____ Фрагмент текста

С моей точки зрения, такой подход может быть адекватен какому-то кругу исследовательских задач, но делает принципиально невозможным понимание, изучение и развитие способностей к творчеству. Излишне доказывать, что эти способности не могут актуализироваться и развиваться без освоения наличных форм человеческой культуры и конкретной деятельности, но также ясно, что способность к созданию нового принципиально невыводима из присвоения уже существующего. Способности к математическому, музыкальному или иному творчеству не могут порождаться благодаря освоению наличных форм математической, музыкальной или иной деятельности, поскольку именно творческие способности порождают самую математику, самую музыку. И не только в буквальном смысле порождают их в какой-то момент истории культуры, но и постоянно вносят в них нечто новое, изменяя и преодолевая их наличные, объективированные формы.
Появление таких способностей нельзя объяснить «изнутри» наличных форм деятельности, вывести из их освоения, оценивать через соответствие их требованиям и т.д. Тут необходимо с самого начала допустить существование источника, запредельного, трансцендентного наличным формам конкретной деятельности, культуры в целом, даже всей наличной действительности, и связанного с потенциалом человека-творца. А это значит — положить в основание исследования представление о человеке, существенно отличающееся оттого, на котором базируется большинство исследований. Что имеется в виду?
Обратимся к известному библейскому образу — не для того, чтобы использовать его как аргумент в научной дискуссии, а чтобы сразу пояснить суть указанного различия. Как сказано в Книге Бытия, человек создан из праха земного и дыхания Божия. Очевидно, какому из этих двух равно необходимых начал принадлежит ведущая роль. Столь же очевидно, что науке свойственно изучать человека так, как если бы он был исходно только прахом земным, только глиной — объектом и материалом для внешних формирующих воздействий. Встает, правда, вопрос: для чьих воздействий? Признавая человека «только глиной», наука роковым образом теряет из вида Гончара, и на опустевшее место вынуждена подставлять то «взрослого», когда речь идет о формировании психики ребенка, то — если проблема ставится в более широком масштабе — персонифицированные абстракции предусмотрительной Эволюции, неумолимой Логики Общественного Развития, саморазвивающейся Деятельности и т.п.

________
____ Извлеченные материалы

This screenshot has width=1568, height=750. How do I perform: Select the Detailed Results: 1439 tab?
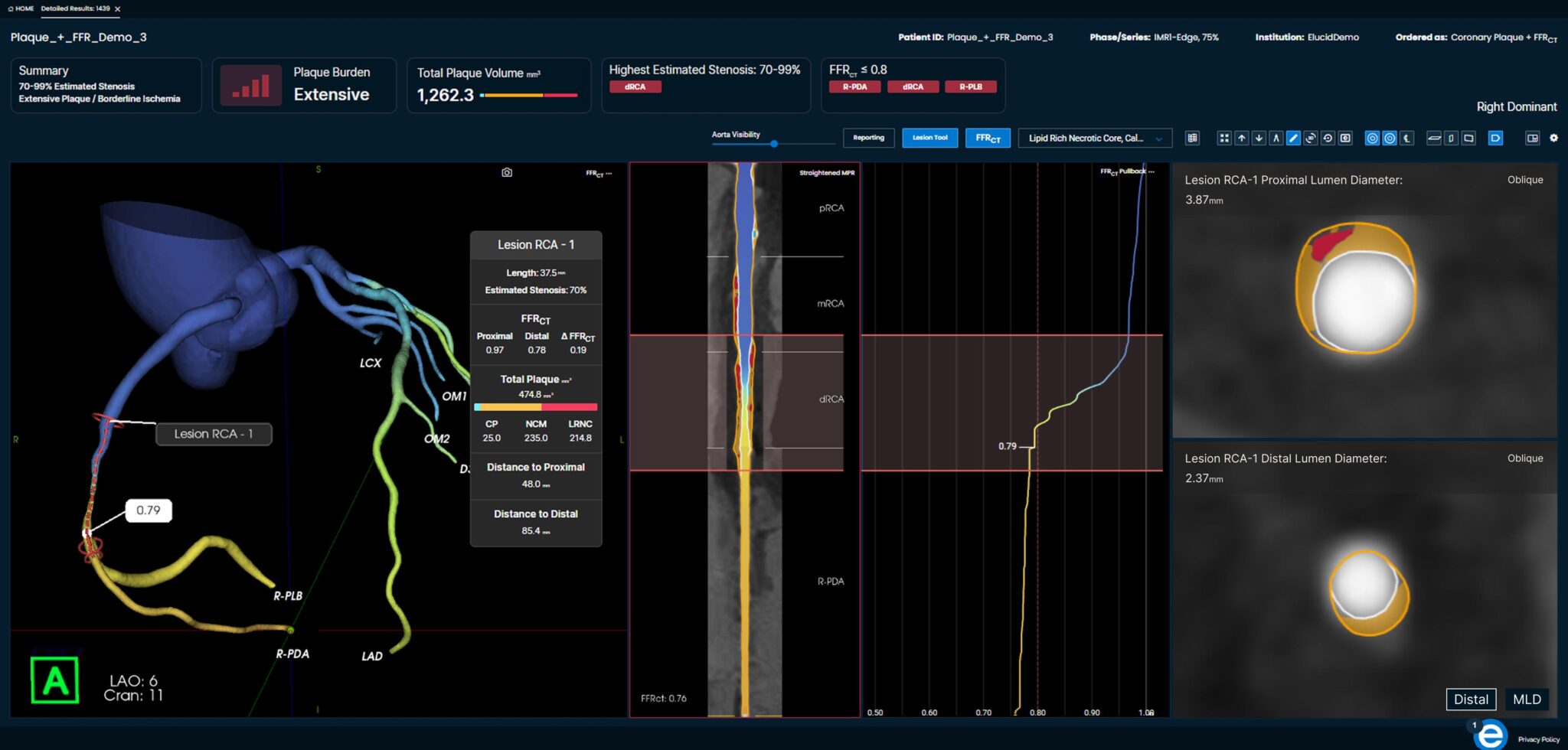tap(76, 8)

________
____ Извлеченные материалы

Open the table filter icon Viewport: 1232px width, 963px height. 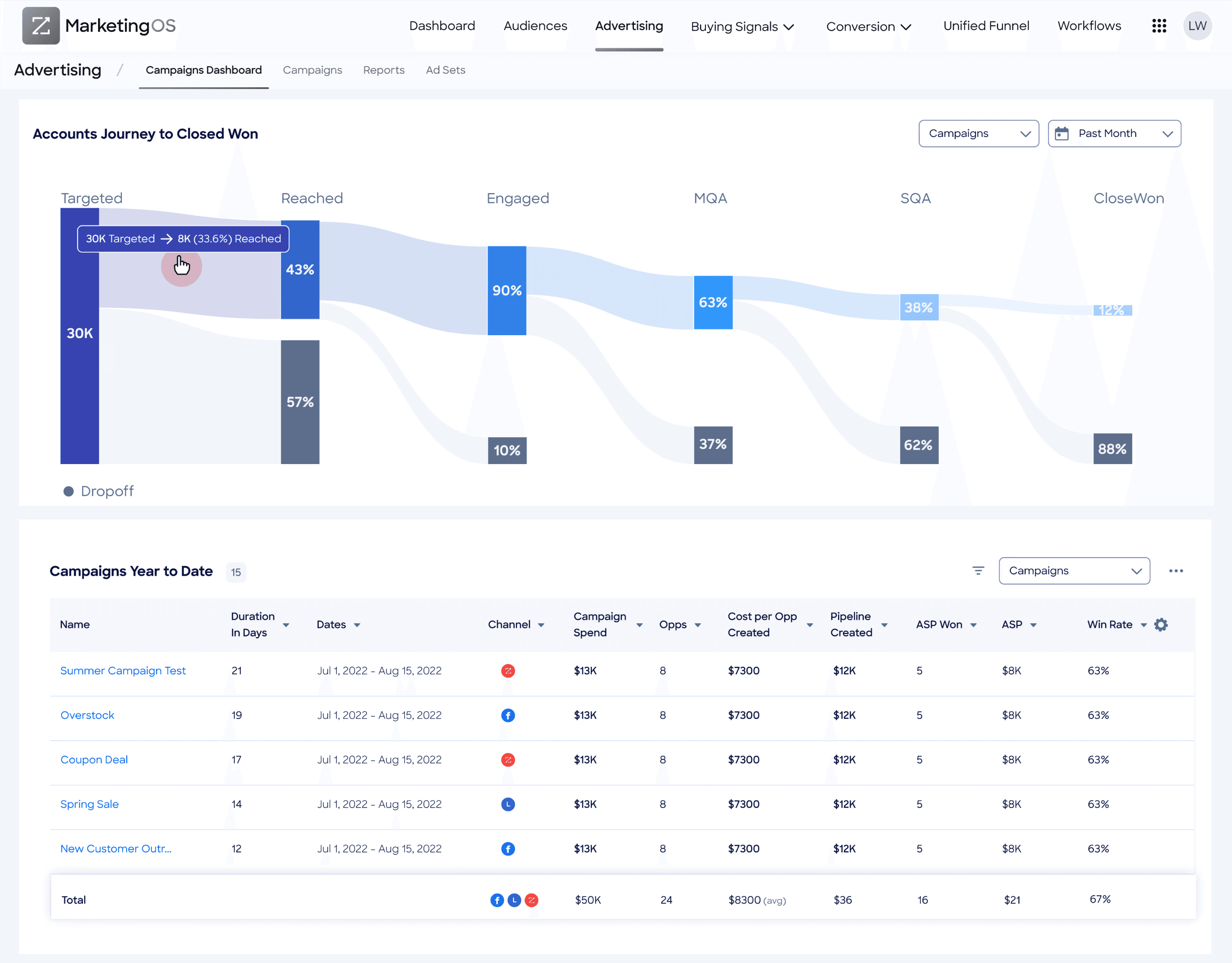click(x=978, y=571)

________
____ Извлеченные материалы

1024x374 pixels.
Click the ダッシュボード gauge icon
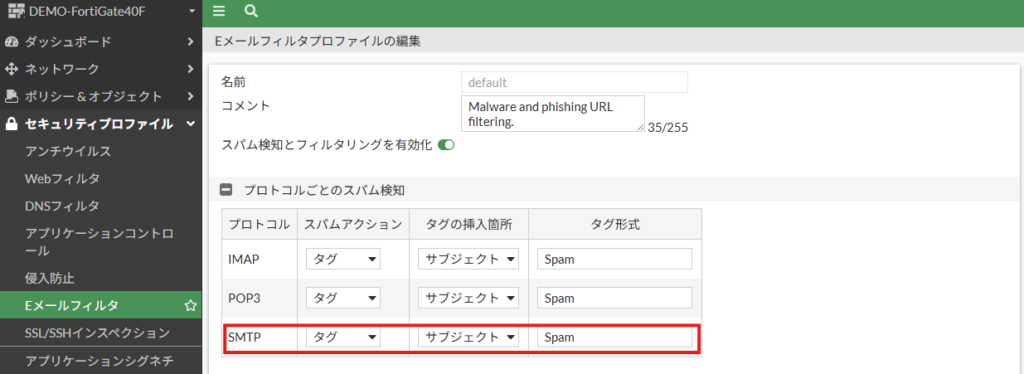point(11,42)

________

→ Задание:
Перечислите всё, что, согласно фрагменту текста о творческих способностях, наука подставляет на опустевшее место Гончара. Для ответа используйте только фрагмент текста.

→ Ответ:
- «взрослого», когда речь идет о формировании психики ребенка;
- предусмотрительную Эволюцию;
- неумолимую Логику Общественного Развития;
- саморазвивающуюся Деятельность.